2. The method of claim 1 , wherein the predetermined number of sets is one of: a proportion of a number of disparate classifiers used to process the extracted features; at least two; or a predetermined threshold number of sets.
3. The method of claim 1 , further comprising applying a clustering method to the prospective code defects based on features of each prospective code defect to divide the prospective code defects into clusters, such that each cluster constitutes a type of code defect, and wherein selectively merging the candidate code with the software code in the code management system is based on the types of code defect indicated by the clusters.
4. The method of claim 3 , wherein the features of each prospective code defect includes one or more of: attributes of the prospective code defect determined by one or more of the classifiers; or one or more features of the candidate code on which basis the prospective code defect was identified by the classifiers.
5. The method of claim 5, wherein the remediation process includes unmerging the candidate code from the software code in the code management system.

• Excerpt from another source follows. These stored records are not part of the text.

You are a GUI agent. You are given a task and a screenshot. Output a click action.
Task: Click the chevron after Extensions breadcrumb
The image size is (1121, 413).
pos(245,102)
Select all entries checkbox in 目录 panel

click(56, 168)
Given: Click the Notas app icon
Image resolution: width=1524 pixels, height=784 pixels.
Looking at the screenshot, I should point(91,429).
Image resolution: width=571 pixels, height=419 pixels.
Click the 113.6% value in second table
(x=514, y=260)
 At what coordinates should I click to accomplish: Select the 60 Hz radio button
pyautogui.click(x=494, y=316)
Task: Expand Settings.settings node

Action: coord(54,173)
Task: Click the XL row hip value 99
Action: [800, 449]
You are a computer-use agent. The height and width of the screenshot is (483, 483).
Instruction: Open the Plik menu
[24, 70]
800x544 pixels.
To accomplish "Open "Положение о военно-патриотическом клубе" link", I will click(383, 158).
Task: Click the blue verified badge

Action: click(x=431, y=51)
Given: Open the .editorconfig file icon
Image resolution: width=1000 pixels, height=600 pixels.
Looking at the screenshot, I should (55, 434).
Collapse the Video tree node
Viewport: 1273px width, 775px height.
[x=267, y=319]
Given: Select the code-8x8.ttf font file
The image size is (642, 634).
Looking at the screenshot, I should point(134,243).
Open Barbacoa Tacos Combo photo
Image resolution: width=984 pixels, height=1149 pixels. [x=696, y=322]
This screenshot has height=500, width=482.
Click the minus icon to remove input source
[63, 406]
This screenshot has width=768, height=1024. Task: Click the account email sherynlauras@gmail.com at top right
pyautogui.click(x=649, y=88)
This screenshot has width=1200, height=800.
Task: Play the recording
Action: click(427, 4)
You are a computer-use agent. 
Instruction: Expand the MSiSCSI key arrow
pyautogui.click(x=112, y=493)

6. A computer system comprising:
a processor and memory storing computer program code for updating software code in a code management system by:
receiving candidate code for merging with the software code in the code management system;
extracting each of a plurality of features of the candidate code, each feature being based on one or more predetermined metrics of the candidate code;
processing at least a subset of the extracted features by each of a plurality of disparate classifiers, each classifier being trained by a supervised training method to identify one or more software code defects, such that each classifier identifies a set of features as indicative of a software code defect, wherein intersections between a predetermined number of the sets of features identified by the classifiers are indicated as prospective code defects;
selectively merging the candidate code with the software code in the code management system based on the prospective code defects;
for each of before and after the selective merging:
extracting each of a plurality of features of the software code in the code management system, each feature being based on one or more predetermined metrics of the software code in the code management system, and
processing at least a subset of the extracted features from the software code in the code management system by each of the plurality of disparate classifiers such that each classifier identifies a set of features indicative of a software code defect, wherein intersections between a predetermined number of the sets of features identified by the classifiers are indicated as code defects in the software code in the code management system,
so as to generate indications of code defects in the software code in the code management system before and after the selective merging;
comparing the indications of code defects in the software code in the code management system before and after the selective merging to identify code defects introduced by the selective merging; and
responsive to the identified code defects introduced by the selective merging, performing a remediation process on the software code in the code management system.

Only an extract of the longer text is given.